利飞驰920350吉米沙星GEM 0.002-32说明书
利飞驰920350吉米沙星GEM 0.002-32说明书
说明
MIC 试纸条是测定抗微生物药对微生物的低抑菌浓度(MIC)和检测耐药性机制的一种定量分析法。
MIC 试纸条是具有特殊功能*的纸条,这些试纸条用预定浓度梯度的抗生素浸渍,其浓度梯度为传统 MIC 法的 15 个双倍稀释液。
在试纸条的一侧,指明了 MIC 标度(以 μg/mL 为单位)和抗微生物药的标识代码。
对 ESBL(广谱 β-内酰胺酶)和 MBL(金属 β-内酰胺酶)的检测,双侧梯度携带适当的诊断试剂。
MIC 试纸条有多种可选配置。每种配置均以 10、30 和 100 次试验的包装供应。
包装内容物
10次试验盒含有 10张试纸条(逐个包装于干燥剂封袋)和一份使用说明书。
30次试验盒含有 30张试纸条(逐个包装于干燥剂封袋)和一份使用说明书。
100次试验盒含有 10个干燥封袋(各装有 10张试纸条)和一份使用说明书。这种 100次试验包也装有一个存储管。
方法原理
当 MIC 试纸条贴敷在接种的琼脂表面时,预形成的抗微生物指数梯度立即输送到琼脂基质上。
在培养 18 小时或以上时间后,形成沿试纸条中心定位的一个对称抑制性椭圆圈。MIC 是直接从标度上读取的,以抑制性椭圆圈边缘与 MIC 试纸条条带交叉点的 μg/mL 值表示。对耐药性检测方法,也可能观察到其它生长/抑制模式。
组成
这些试纸条由高质量纸张制成,每个试纸条均以预定浓度梯度的抗生素浸渍,其浓度梯度为抗生素的 15个双倍稀释液。
收集和保存样品
低抑菌浓度(MIC)测定用菌落是由培养基取得的,培养基预先用棉签以待检样品涂抹。

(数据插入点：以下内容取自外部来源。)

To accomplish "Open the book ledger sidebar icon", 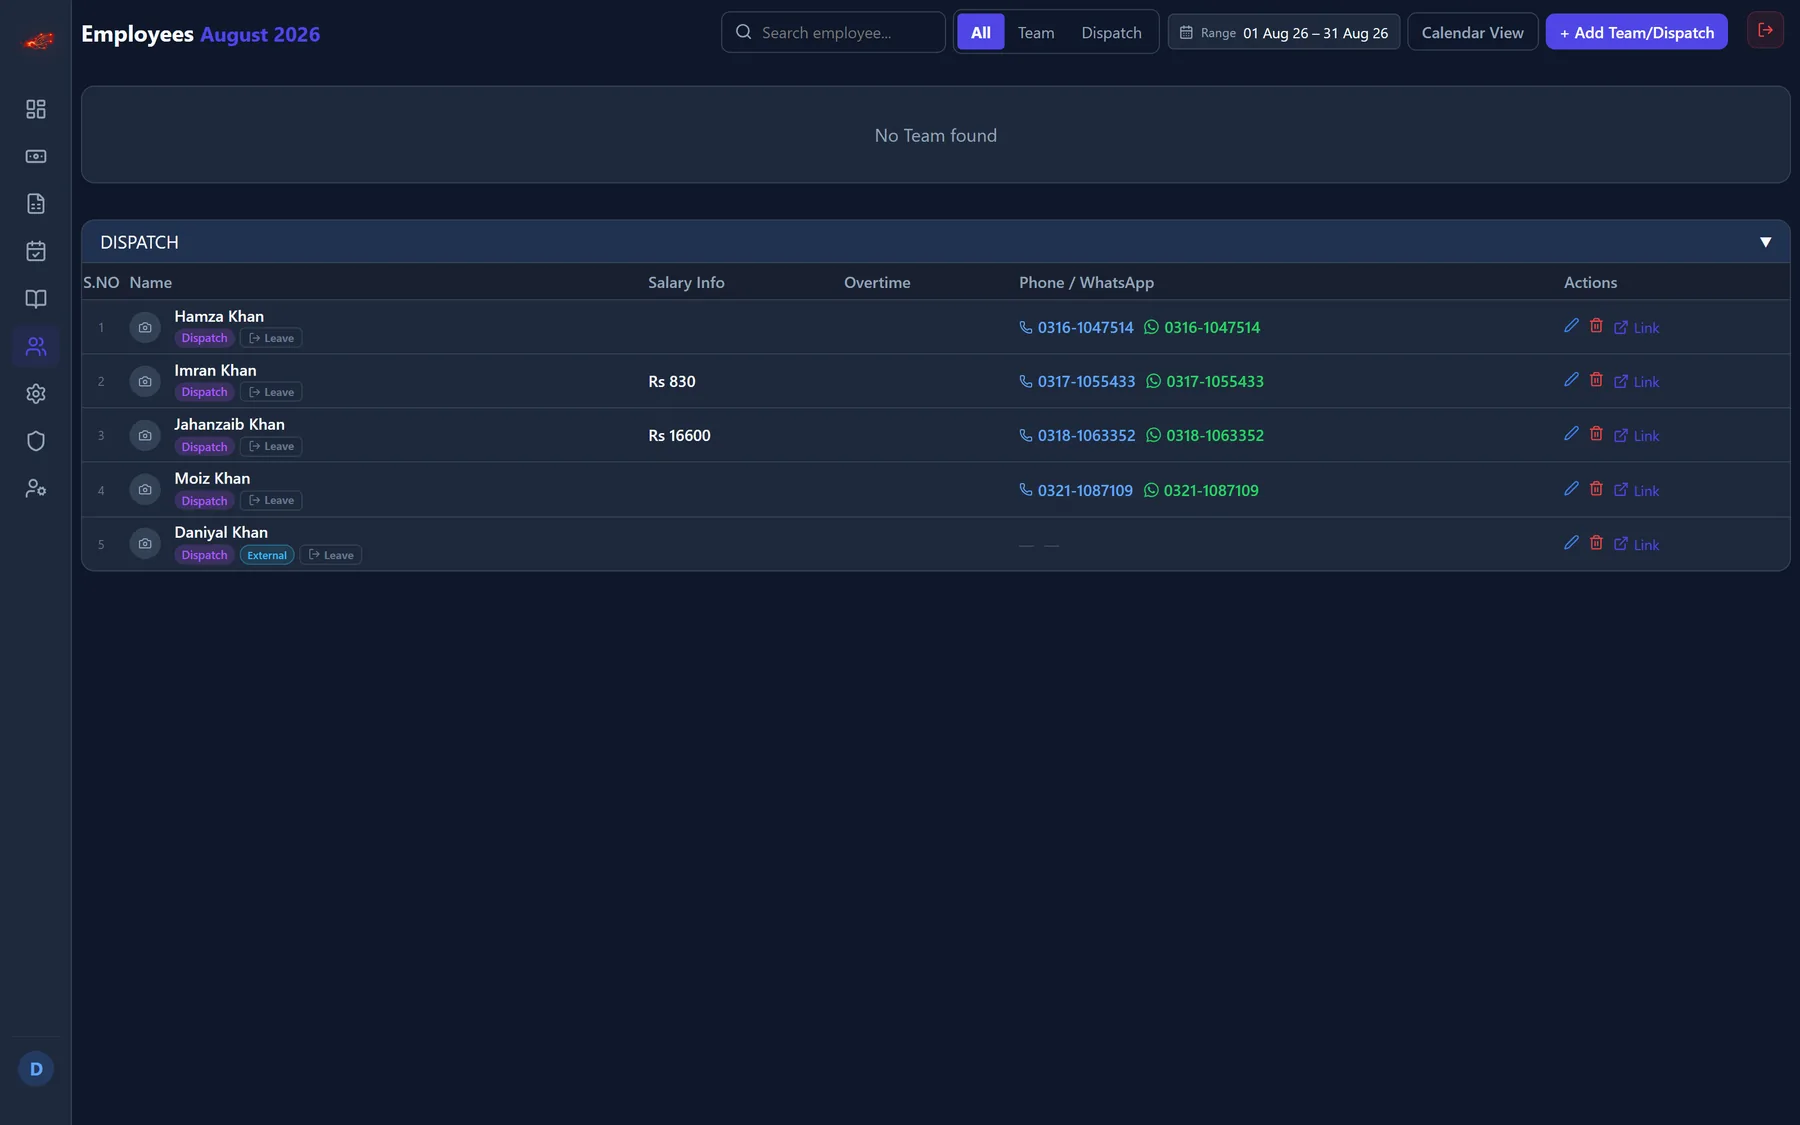I will coord(36,299).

如果是混合菌落,在接种之前必须纯化细菌菌株。
试验步骤
1.开启封袋前,先将封袋恢复至室温,以便尽量减少试纸条上出 现凝结。
2.用棉签取 4-5 个良好分离的和形态学类似的菌落+培养基,使之在 5mL 适当悬浮培养基中悬浮。营养要求较高的微生物应悬浮在肉汤中,并在 15 分钟内使用。
3.与适当的 McFarland 标准品对比浊度。
4.把无菌棉签浸入肉汤培养基或其稀释形式培养基中,使之靠试管壁挤压,以除去多余的液体。
5.使之沿平板上所含的培养基表面拖动,以便获得均匀的生长;吸收过量的水分吸收,确保该表面*干燥,再应用试纸条。
6.把试纸条贴敷在琼脂表面上,令 MIC 标度向上,且试纸条的代码面向平板的外部,用无菌钳把它按压在琼脂表面上,确保抗生素梯度的全部长度试纸均*接触琼脂表面。一旦贴敷,不得移动试纸条。
7.让平板倒置,在对微生物适当的条件下进行培养。
8.把未用的试纸条放在包装中附带的试管上。